Genome complexity: what genes do and don't do (Introduction)

by dhw, Thursday, February 28, 2019, 10:20 (1885 days ago) @ David Turell

dhw: You have persistently maintained that only a minority of scientists believe in cellular intelligence. According to the article you have presented to us, there are lots of scientists who now believe that cells are intelligent. So you switch from whether cells are intelligent to the either/or of chance and design. The context of cellular intelligence is our discussion of how evolution works: you say divine preprogramming and/or dabbling; I propose cellular intelligence, the very idea of which you have pooh-poohed. I am NOT proposing that this appeared by chance.

DAVID: So how did it appear?

Nobody knows, but I for one am not prepared to dismiss the theory that there is a God who made it appear.

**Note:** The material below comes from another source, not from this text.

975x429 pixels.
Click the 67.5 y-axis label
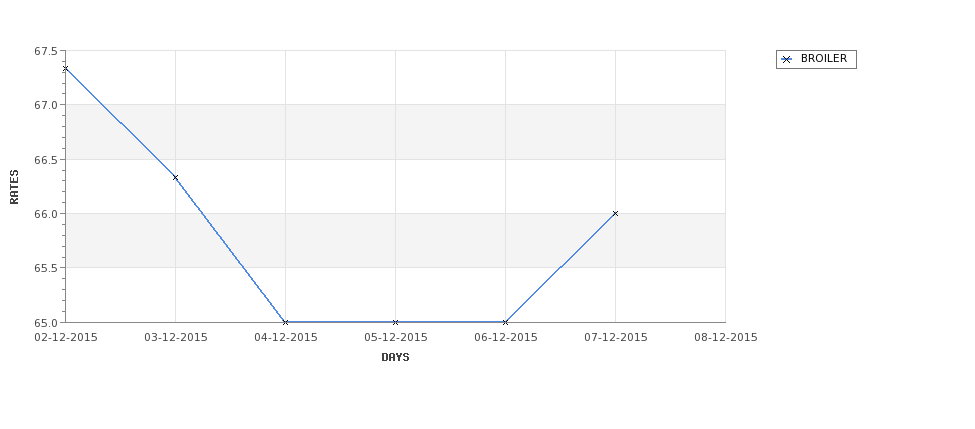(47, 51)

dhw: For the purposes of our discussion I have offered nothing but theistic hypotheses, and I have even asked you if you think your God is incapable of designing such a mechanism. But (let us now exchange personal attempts at mind-reading) you wish to change the subject because (a) you can’t explain your own combination of hypotheses […]

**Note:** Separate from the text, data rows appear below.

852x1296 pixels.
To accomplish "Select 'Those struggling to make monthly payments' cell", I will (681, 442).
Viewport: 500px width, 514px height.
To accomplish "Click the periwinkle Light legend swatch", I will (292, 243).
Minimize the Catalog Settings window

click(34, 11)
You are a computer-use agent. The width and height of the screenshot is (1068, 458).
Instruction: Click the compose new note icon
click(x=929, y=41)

DAVID: I've explained my hypotheses so well to myself I changed from agnostic to theistic!

I have no problem at all with your belief in God. This discussion focuses on your interpretation of your God’s purposes and methods, and in particular on your insistence that the unknown mechanism that leads to speciation cannot possibly be cellular intelligence – although many modern scientists are coming round to the belief that cells really are intelligent. Instead you have a fixed belief that your God either intervened personally (dabbled) or the cell communities automatically chose the correct instructions from a 3.8-billion-year-old library of information and instructions that was stored in their genome, detailing every single innovation, lifestyle and natural wonder in the history of life. And all for the sake of delaying his design of the only thing he wanted to design: you and me.

DAVID: So Shapiro et al are not wrong. Their conclusions are open to debate as I've described. They offer you a safe shore to row to so as to get away from the very specific either/or approach that I follow in these discussions.

dhw: Having stated categorically that “cells cannot design their own future”, you agree that Shapiro et al are not wrong! Of course their conclusions are open to debate. So are yours. That is why we have all these discussions. But if we are discussing my hypotheses and yours concerning how evolution works, please don’t pretend that we are discussing chance v. design. My hypotheses (and Shapiro’s) simply allow for a different design from the one you have fixed in your mind, and those I have offered you are all theistic.

DAVID: Without a belief in God. Shapiro is describing single cells in charge of their own fate. In our stage of evolution our cells are tightly controlled by feedback looks to achieve exact results.

Yes, as I have agreed repeatedly, once an innovation is successful, it has to be tightly controlled in order to ensure that it survives intact. There is absolutely no reason why belief in autonomous cellular intelligence should entail not believing in God – hence my answer to your question “how did it appear?”

DAVID: Shapiro studies bacteria which are responsible for their own survival. Our cells function at a different level. There are controls we do not know see clearly at this point. Some of that is seen in B cells making DNA instructions for new antibodies on the fly and the wild machinations of embryological development resulting in almost exact reproductions.

I’m delighted at your agreement that bacteria are responsible for their own survival, as opposed to following instructions issued 3.8 billion years ago. They are individual living organisms. Our cell communities are parts of immensely complex living organisms, and must cooperate if the overall community is to survive. Since single cells, you now agree, have the intelligence to work out their own ways of survival, why is it so difficult for you to imagine that communities of single cells might also have the intelligence to work out their own ways of survival? Once a method has been established, the cell communities must repeat their actions in order to survive – until new conditions arise, and then the communities will respond, just as bacteria do, by making changes to themselves. But as I keep agreeing, we do not know whether they are capable of the innovations which result in speciation. That is why, just like your library and your divine dabbling, it is a hypothesis and not a fact.